Amazingfacts.id: Ayat Alkitab ini tidak mungkin berbicara tentang “kematian pertama”, yang akan kita alami semua jika Kristus belum kembali, “Dan sama seperti manusia ditetapkan untuk mati hanya satu kali saja, dan sesudah itu dihakimi.” (Ibrani 9:27). Karena Adam berdosa, hukuman mati yang dijatuhkan kepadanya telah diteruskan kepada setiap orang yang lahir di planet ini. “Sebab itu, sama seperti dosa telah masuk ke dalam dunia oleh satu orang, dan oleh dosa itu juga maut, demikianlah maut itu telah menjalar kepada semua orang, karena semua orang telah berbuat dosa.” (Roma 5:12).
Konteks perkataan Yesus dalam Yohanes 11 adalah kisah kematian Lazarus. Marta mendekati Kristus, yang berkata kepadanya, “Saudaramu akan bangkit kembali” (ay. 23). Ia menegaskan imannya pada kebangkitan di masa depan. Pada ayat 25, Yesus berkata, “Akulah kebangkitan dan hidup; barangsiapa percaya kepada-Ku, ia akan hidup walaupun ia sudah mati.” Kata-kata Kristus selanjutnya menyatakan, “Barangsiapa hidup dan percaya kepada-Ku, ia tidak akan mati selamanya.” Kristus jelas sedang berbicara tentang kematian kekal orang-orang yang terhilang pada penghakiman terakhir.

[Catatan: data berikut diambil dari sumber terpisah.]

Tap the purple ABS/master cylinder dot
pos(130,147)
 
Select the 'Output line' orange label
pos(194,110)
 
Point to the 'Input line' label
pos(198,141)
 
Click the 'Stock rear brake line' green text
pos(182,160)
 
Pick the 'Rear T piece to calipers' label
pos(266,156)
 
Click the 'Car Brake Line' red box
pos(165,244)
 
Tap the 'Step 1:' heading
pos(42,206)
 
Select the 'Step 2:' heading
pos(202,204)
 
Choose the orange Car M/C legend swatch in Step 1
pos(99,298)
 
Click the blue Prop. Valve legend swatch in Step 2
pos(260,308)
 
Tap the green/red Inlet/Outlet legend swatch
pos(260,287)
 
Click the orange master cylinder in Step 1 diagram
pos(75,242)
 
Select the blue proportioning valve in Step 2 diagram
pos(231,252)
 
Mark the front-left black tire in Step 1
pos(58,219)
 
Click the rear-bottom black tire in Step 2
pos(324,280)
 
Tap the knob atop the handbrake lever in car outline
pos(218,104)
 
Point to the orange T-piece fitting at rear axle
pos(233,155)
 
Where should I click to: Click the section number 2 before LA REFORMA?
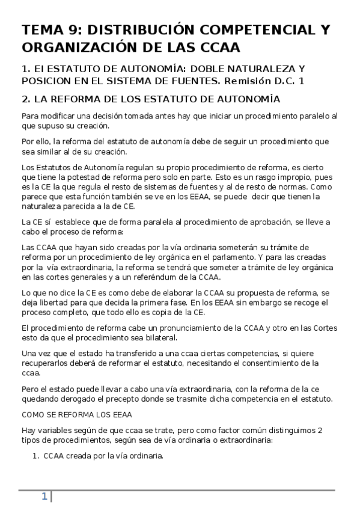[x=25, y=99]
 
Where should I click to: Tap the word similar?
[x=49, y=152]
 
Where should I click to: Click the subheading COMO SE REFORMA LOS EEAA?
[x=76, y=415]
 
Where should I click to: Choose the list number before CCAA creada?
[x=35, y=456]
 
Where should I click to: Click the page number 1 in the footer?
[x=44, y=496]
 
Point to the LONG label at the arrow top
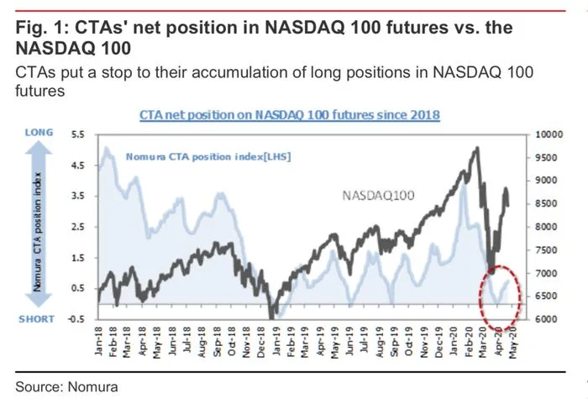(x=39, y=133)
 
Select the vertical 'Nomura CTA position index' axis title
(x=38, y=227)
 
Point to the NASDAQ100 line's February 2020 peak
(x=477, y=149)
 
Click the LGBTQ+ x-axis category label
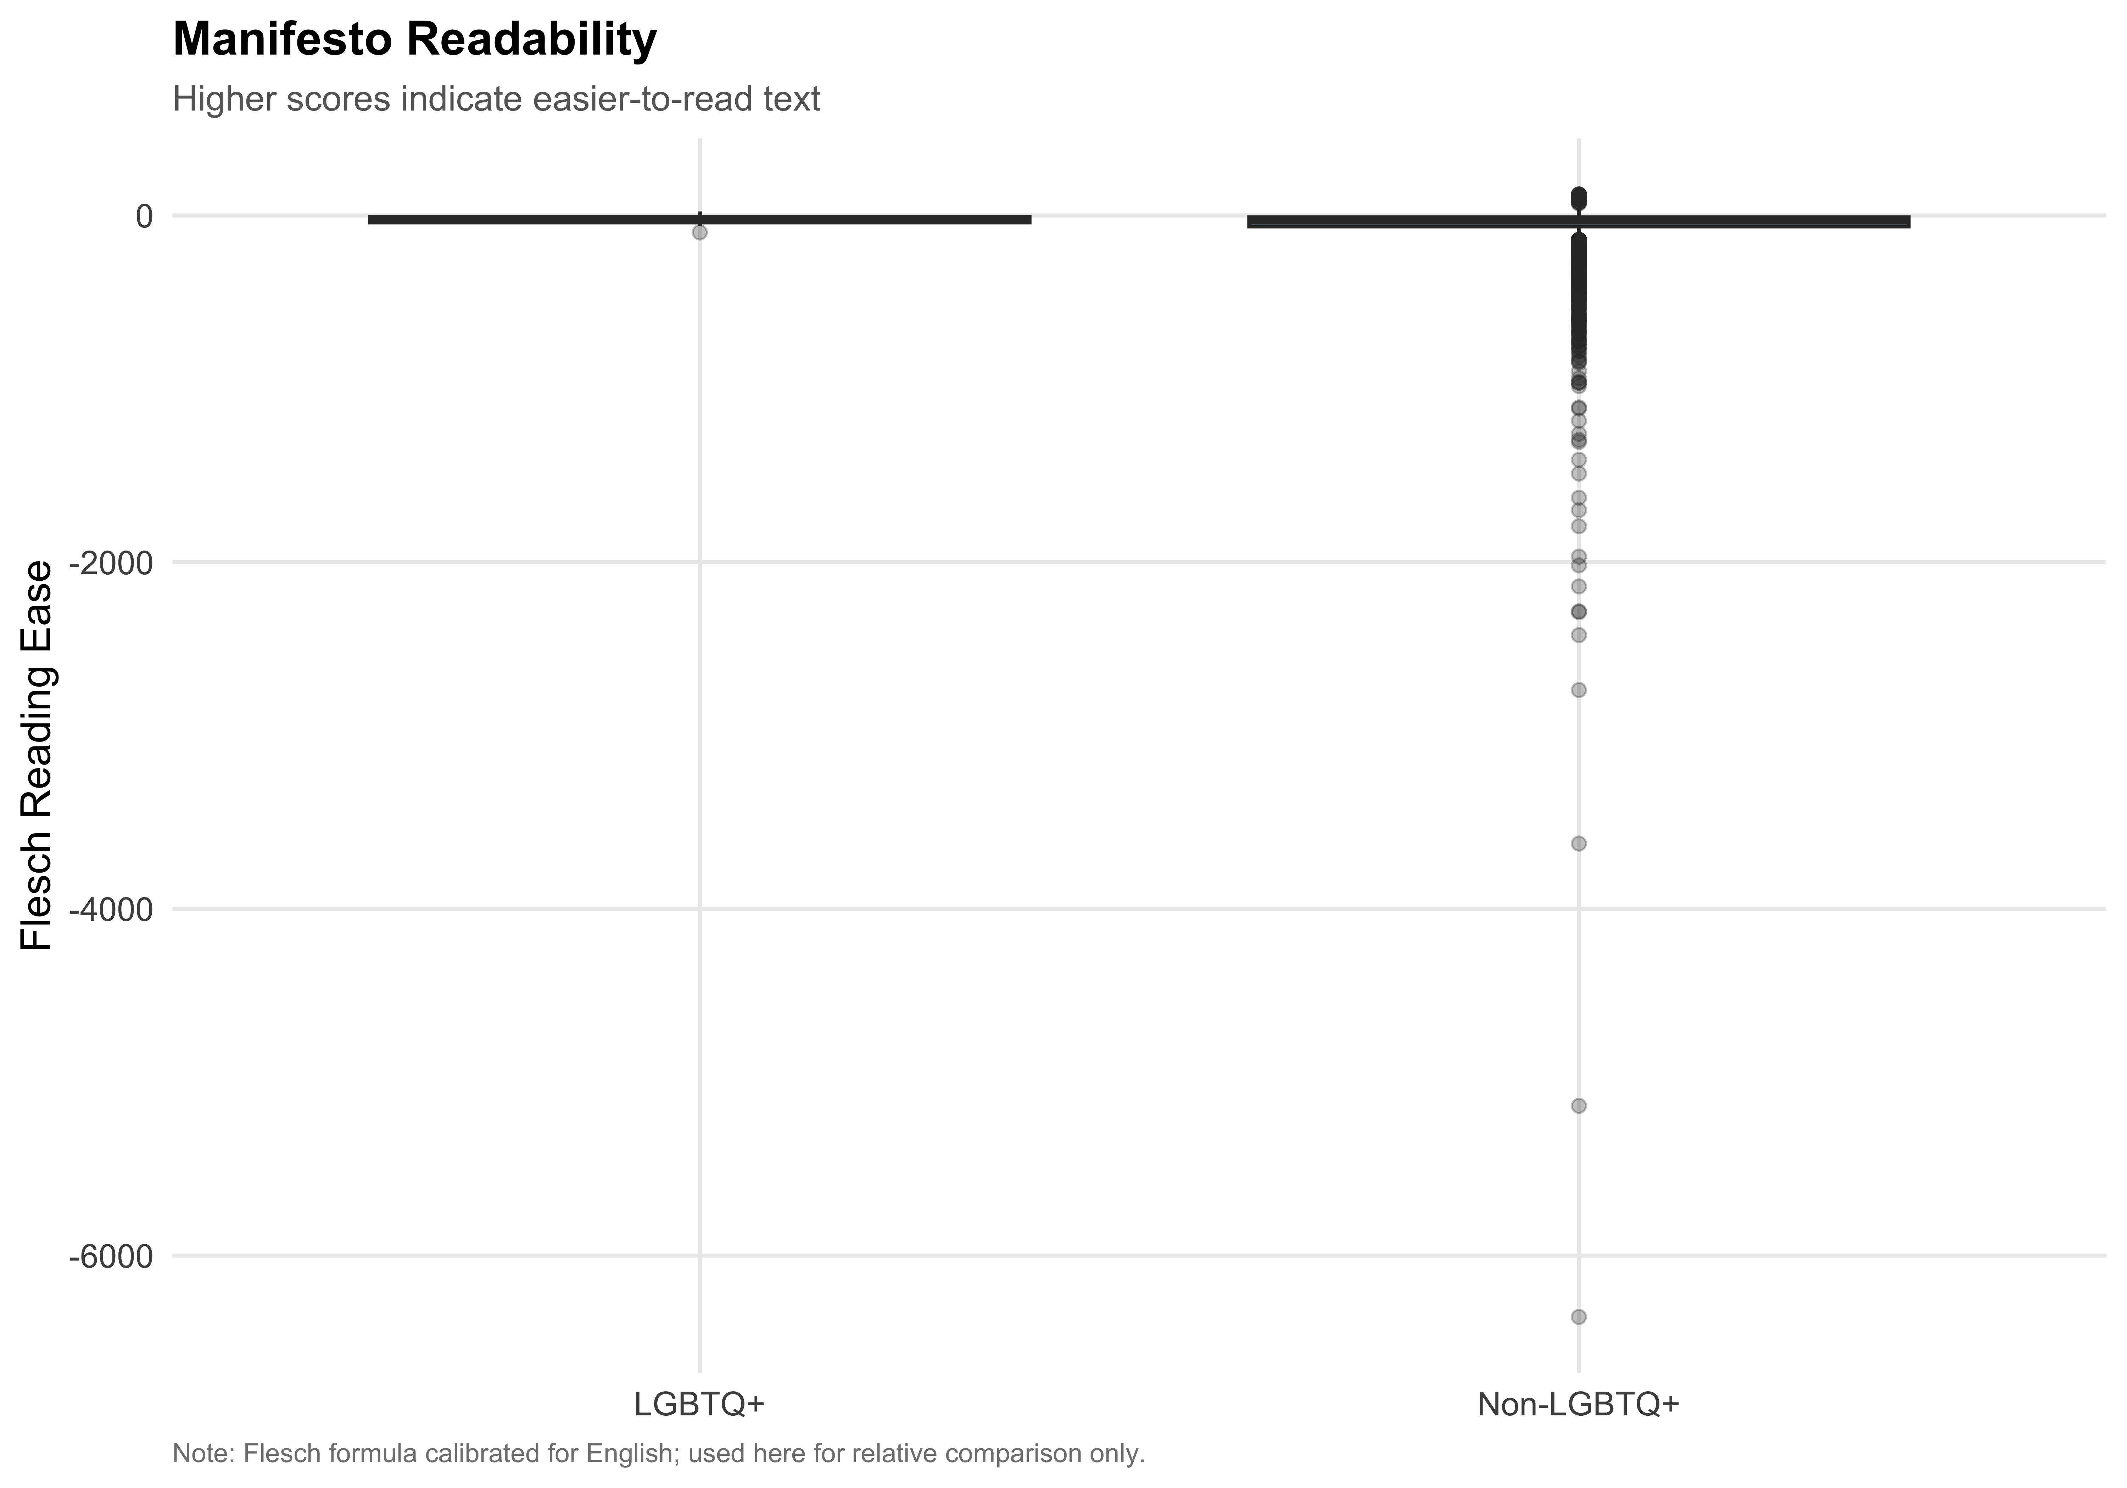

Beberapa orang menafsirkan perkataan Yesus seolah-olah berarti bahwa meskipun seseorang mengalami kematian pertama, ia sebenarnya tidak benar-benar mati melainkan langsung pergi ke surga atau neraka. Itu bukanlah makna ayat ini. Yesus menjelaskan, “Sekalipun ia mati, ia akan hidup” (penekanan dari saya). Kebangkitan tidak terjadi seketika saat seseorang meninggal. Marta menegaskan hal ini ketika ia berkata, “Aku tahu bahwa ia akan bangkit pada waktu orang-orang bangkit pada akhir zaman.” (ay. 24, penekanan dari saya).
Inilah kematian kedua yang dari mana Kristus menyelamatkan kita. “Berbahagia dan kuduslah ia, yang mendapat bagian dalam kebangkitan pertama itu. Kematian yang kedua tidak berkuasa lagi atas mereka, tetapi mereka akan menjadi imam-imam Allah dan Kristus, dan mereka akan memerintah sebagai raja bersama-sama dengan Dia, seribu tahun lamanya.” (Wahyu 20:6). Semua orang yang mati akan dibangkitkan (Kisah Para Rasul 24:15). Kematian terakhir itulah yang tidak akan kita alami sebagai pengikut Allah: “Lalu maut dan kerajaan maut itu dilemparkanlah ke dalam lautan api. Itulah kematian yang kedua: lautan api.” (Wahyu 20:14). Allah akan menghancurkan kematian, tetapi kita aman di tangan-Nya.
Dan setiap orang yang hidup dan yang percaya kepada-Ku, tidak akan mati selama-lamanya. Percayakah engkau akan hal ini? (Yohanes 11:26).